## EXCERPTED DATA
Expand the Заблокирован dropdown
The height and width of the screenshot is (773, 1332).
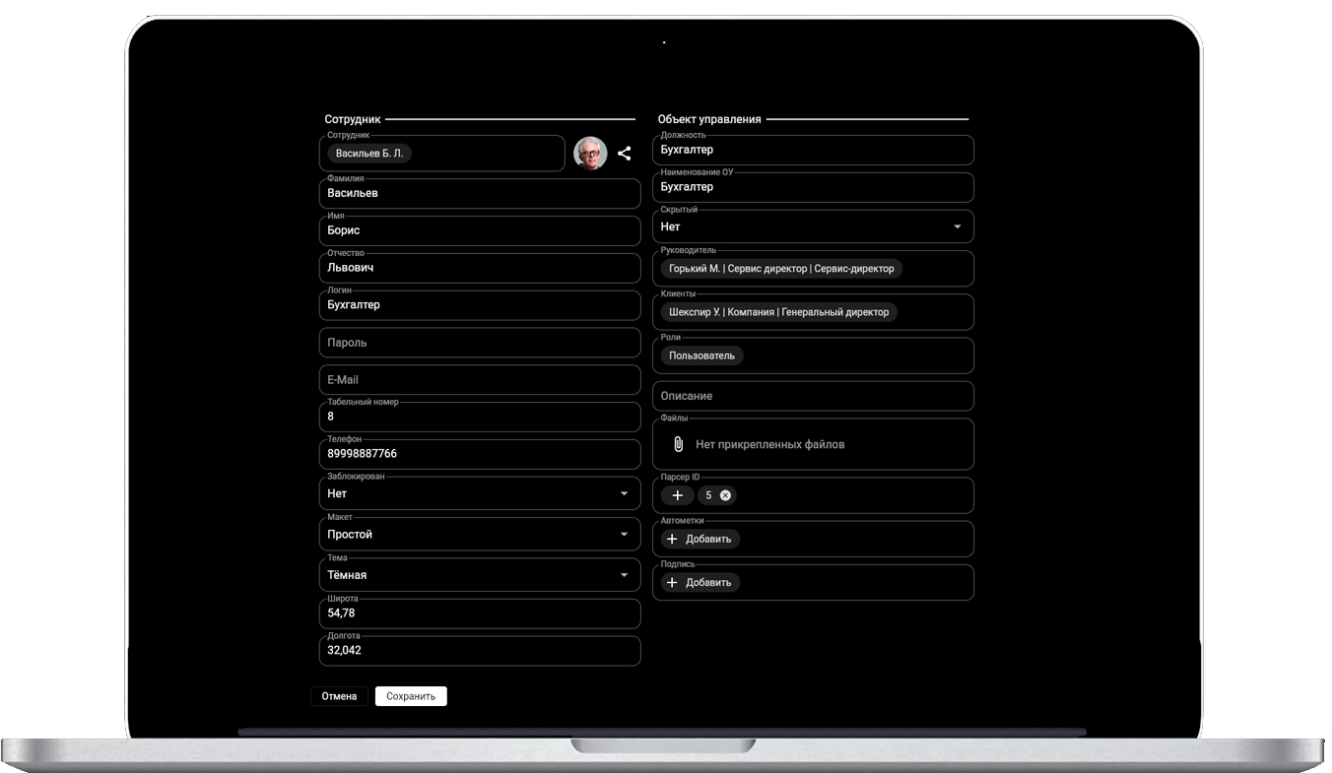coord(624,493)

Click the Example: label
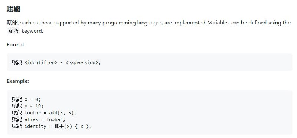(x=17, y=81)
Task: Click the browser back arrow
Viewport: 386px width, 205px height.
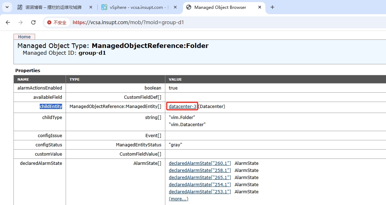Action: pyautogui.click(x=8, y=22)
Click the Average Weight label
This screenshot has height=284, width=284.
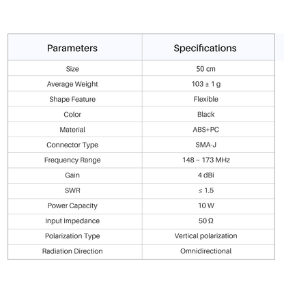(72, 84)
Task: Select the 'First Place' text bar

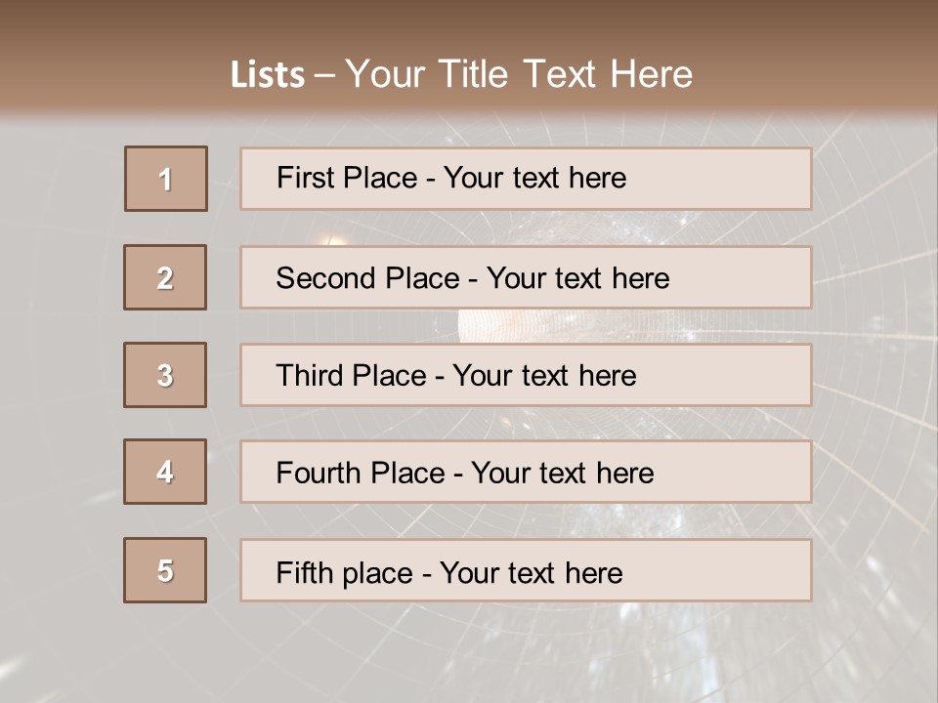Action: (526, 179)
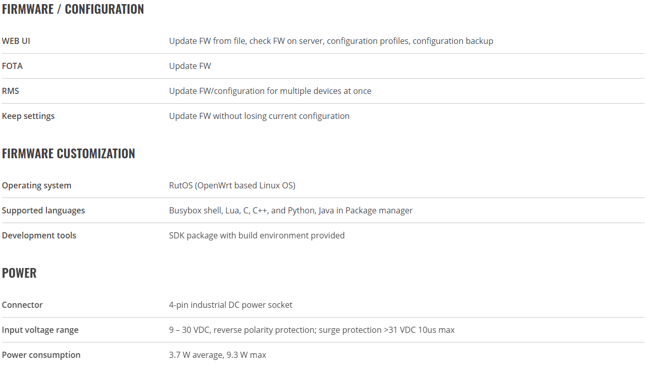Click the FIRMWARE CUSTOMIZATION heading
Screen dimensions: 645x365
tap(68, 154)
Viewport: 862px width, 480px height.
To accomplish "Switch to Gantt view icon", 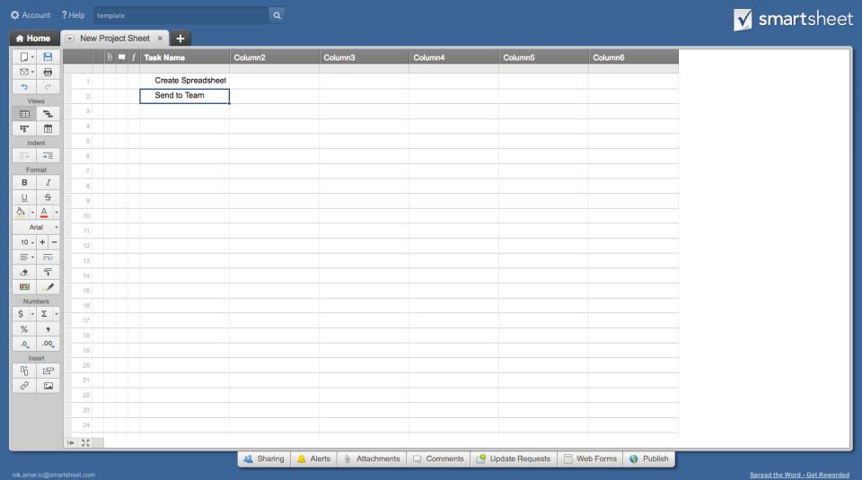I will [x=48, y=114].
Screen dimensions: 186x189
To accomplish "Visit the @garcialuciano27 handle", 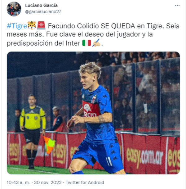I will click(x=43, y=11).
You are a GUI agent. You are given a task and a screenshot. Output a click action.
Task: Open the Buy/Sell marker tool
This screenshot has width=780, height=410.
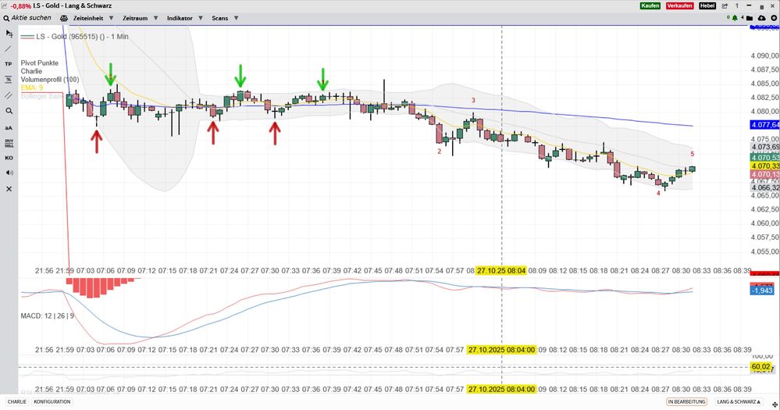coord(9,143)
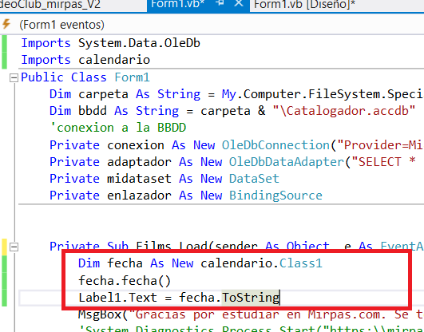Click the 'conexion a la BBDD comment
Viewport: 424px width, 332px height.
(x=118, y=128)
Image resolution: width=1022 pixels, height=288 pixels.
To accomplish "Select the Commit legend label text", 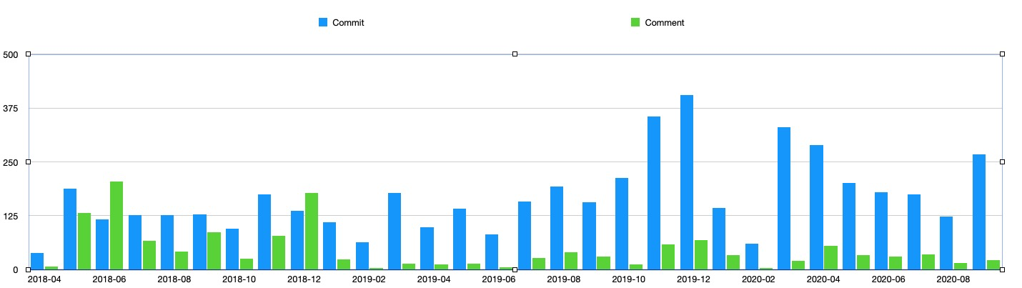I will 348,23.
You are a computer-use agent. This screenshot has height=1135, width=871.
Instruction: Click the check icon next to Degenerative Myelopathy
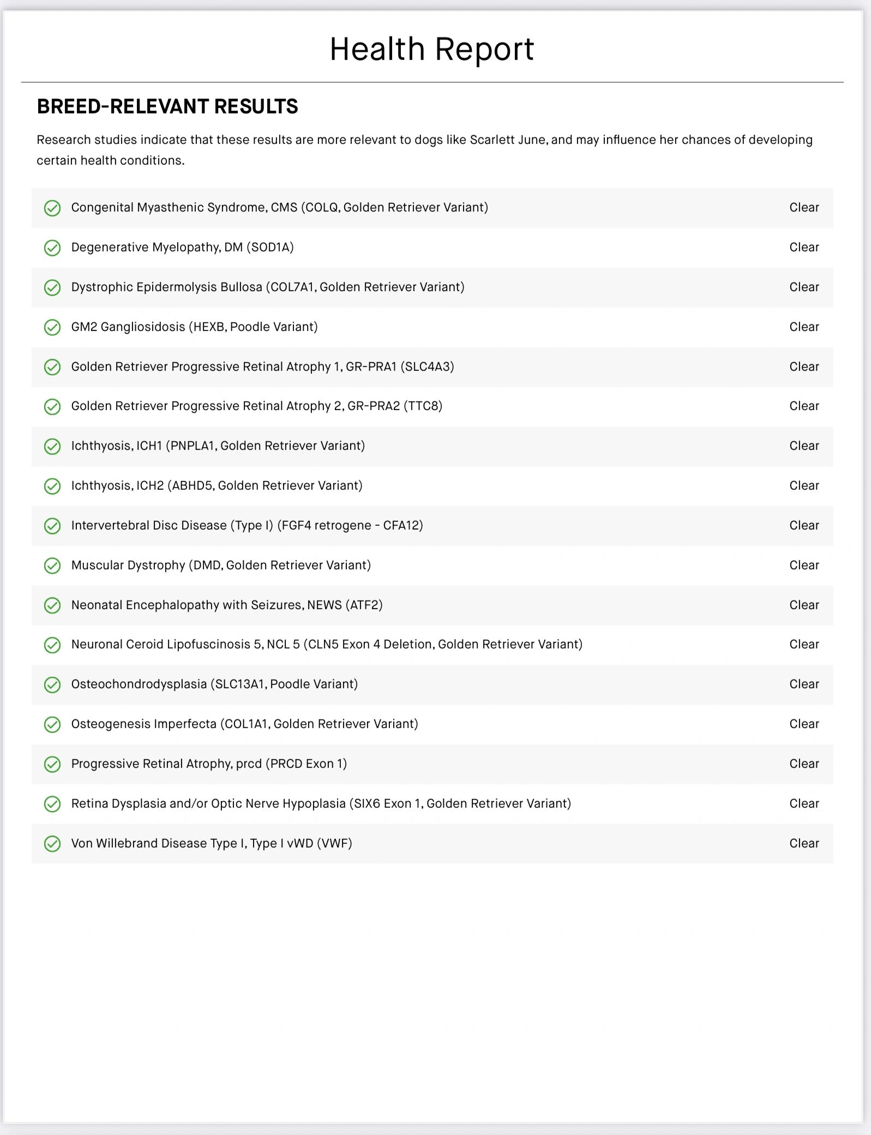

## WORK TASK
Precisely those lines above that run from the line with "This screenshot has height=284, width=284." up to and including the line with "Viewport: 862px width, 480px height." are to be set down, with the pictures omitted.

## EXERCISE SOLUTION
This screenshot has height=284, width=284.
(72, 84)
Task: Select the 'First Place' text bar

Action: (526, 179)
Click the FIRMWARE CUSTOMIZATION heading
Screen dimensions: 645x365
tap(68, 154)
Viewport: 862px width, 480px height.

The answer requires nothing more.